Indian economy mostly revolves round agriculture and the productivity in agriculture is mainly dependent on two sets of factors, technological and institutional. Among the technological factors may be counted agricultural input, improved seeds, better methods of ploughing, harvesting, irrigation that is all the factors which help to raise productivity. The institutional reforms include the re-allocation of the ownership of land in favour of the cultivating class. This means improving the size of the farm, providing the security of tenure and the regulation of rents. In other words many of the institutional factors like sub-division, fragmentation and adverse feudal relations often act as a disincentive for raising production and the farmers lose the capacity to invest in agriculture properly. No doubt there are different schools of thought which recommend different types of reforms or technological improvements. Technological changes can work effectively if institutional reforms are also introduced. The aim of the reforms is just to get the maximum advantage of the scarce land resources. The situation becomes all the more alarming if the growth of population is somewhat abnormal and there is greater demand for agricultural products. India is facing this type of crisis and as it is primarily and agricultural country, land reform has been monopolizing the planner’s thought, right from the beginning. Moreover, there had been a great exploitation of the villagers by the feudal lords and so the poorer sections of the society were on the increase. As India lives in the villages, so for the betterment of India the lot of the villagers was to be ameliorated.

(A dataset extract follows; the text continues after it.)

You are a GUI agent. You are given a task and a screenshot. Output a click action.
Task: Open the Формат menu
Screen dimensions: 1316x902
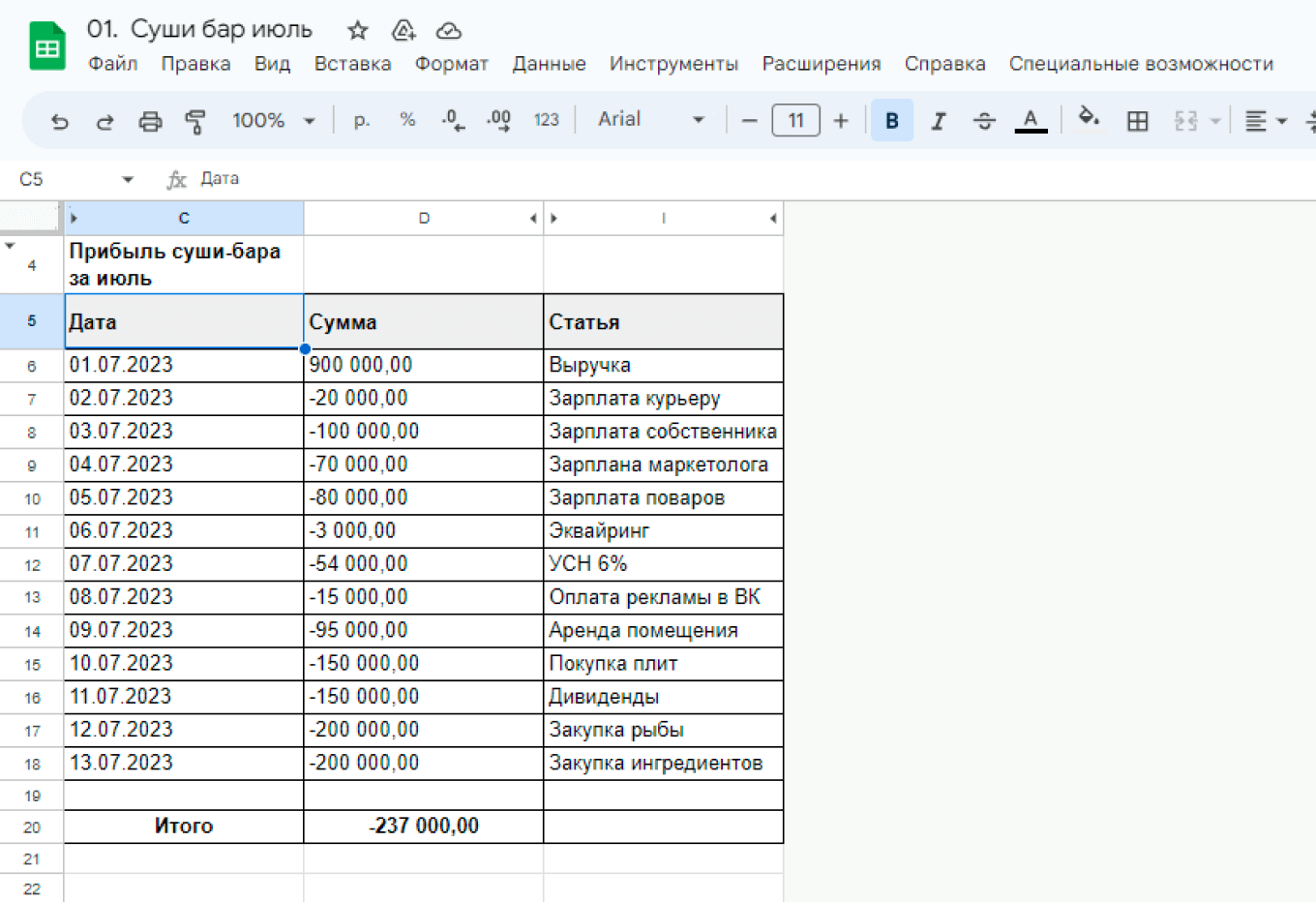pos(451,64)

The scope of the land reform entails elimination of intermediaries, regulation of rent, ceiling of land holdings, consolidation of holdings and organization of cooperative farms. It has been considered that the agriculturist is the builder of the social structure and to make it work for progress it is necessary to better the conditions of the villagers who till the land without getting proper reward of their labour. Apart from giving a solid support to economy the purpose is to consolidate democratic spirit by making the agriculturist prosperous enough to participate in the working of democratic institutions.

When India achieved independence the tenure system was extremely unfavourable to the farmers and it was considered to be the root cause of all the problems concerning land. There were three important systems: Zamindari tenure, Mahalwari tenure and Ryotwari tenure. Under the Zamindari system which was introduced by Lard Cornwallis in 1793 in Bengal, land was held by a person whereas he would employ some tillers. The owner used to pay the land revenue. The British Government considered Zamindars as the enlightened section of the rural population. In fact, the landlords used to persecute the farmers and at a stage they symbolised oppression and tyranny. So farming as a profession could not even yield subsistence wages to the farmers. Under Mahalwari system the land was held by the village communities and they were jointly and severally responsible for the payment of land revenue. The system was mostly the product of Muslim tradition and flourished particularly in the Punjab. Under the Ryotwari tenure land may be held in single independent holdings. The individual holders were indirectly responsible for the payment of land revenue. The first Ryotwari settlement was made in Madras in 1932. Immediately after Independence, the aim of the Government was to remove intermediaries and this became the cornerstone of the policy of land reforms. Actual abolition of intermediaries started in 1948 with the enactment of legislation in Madras. It was followed by legislation in Madhya Pradesh, Uttar Pradesh, etc. As a result of these legislations about 30.4 lakh tenants acquired ownership rights.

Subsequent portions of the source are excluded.